One of these is the professed superiority of the Korean Hangul alphabet over all other written languages. I was inspired to write this post yesterday when I read a brief article in a children’s English newspaper about the supposed scientific nature of Hangul. This was just a paragraph which encouraged kids to take pride in their alphabet and mentioned, without any source, that foreigners from all over the world were coming here to learn how to write it—news to me, since most people seem pretty satisfied with their own systems of writing and couldn’t care less about Hangul, which is useful enough for depicting Korean but totally and even comically ineffective in its renderings of English words. These often add extra syllables and usually end with a pointless “uh” which does not exist in the original, as in 그라놀라, “guhlanohla”, granola; the writing system also seems to make it more difficult to learn English, since so many Koreans, at least when they begin to learn, add extra syllables when they speak aloud and end almost every word with a fat, healthy “uh.” The alphabet was also so scientific that it fell out of use for hundreds of years and wasn’t actually revived until the end of the 19th century…
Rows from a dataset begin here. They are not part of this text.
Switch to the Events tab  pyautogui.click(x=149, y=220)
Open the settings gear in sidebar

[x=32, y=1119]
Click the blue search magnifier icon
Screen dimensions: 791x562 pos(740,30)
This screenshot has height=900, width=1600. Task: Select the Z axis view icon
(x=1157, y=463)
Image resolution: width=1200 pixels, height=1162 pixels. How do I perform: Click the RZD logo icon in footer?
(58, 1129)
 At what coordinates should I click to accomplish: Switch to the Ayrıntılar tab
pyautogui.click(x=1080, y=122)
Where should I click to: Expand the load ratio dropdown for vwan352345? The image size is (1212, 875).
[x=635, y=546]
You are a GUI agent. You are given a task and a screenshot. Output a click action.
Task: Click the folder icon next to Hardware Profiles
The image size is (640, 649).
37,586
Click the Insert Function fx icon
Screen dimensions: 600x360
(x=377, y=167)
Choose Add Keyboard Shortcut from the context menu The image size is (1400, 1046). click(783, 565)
And while the alphabet is usually given this strange scientific epithet, it’s never specified exactly how or why this language is more scientific than others—I suppose it’s because a number of scholars working under the auspices of Sejong the Great designed this alphabet, but anyone who’s familiar with Cyrillic or even the history of the Latin alphabet knows that scholars all over the world have often had a heavy hand in shaping both written and spoken languages. Hangul is no more or less unique, scientific, beautiful, or effective, than any other written language; my suspicion is that its supposed perfection comes from the insecurities of a former Hermit Kingdom, which couldn’t contribute anything to the advancing knowledge of the rest of the world due to its isolation until it was too late to do so. It’s the principium individuationis on a national scale: the west has completely overrun this country, so some Koreans cling to whatever makes their country specifically Korean. This may explain why foreigners are irked by lionization of kimchi, Hangul, the four distinct seasons, Dokdo Island, KPOP, and anything else that may seem unique to this place. Any foreigner who comes here has traveled at least a little and knows, or may begin to know, the pettiness and myopia of such patriotism.
So to conclude this lengthy and possibly inflammatory dullness, the simple fact of patriotism is that it’s annoying wherever you encounter it; no nation is better than any other because nations are artificial constructs and any standard used to measure them is totally arbitrary. But this doesn’t diminish the fact that now, an hour or so after I first wrote this, with a belly full of so-called yummy Korean food, I feel far less negative. It’s best not to write on an empty stomach.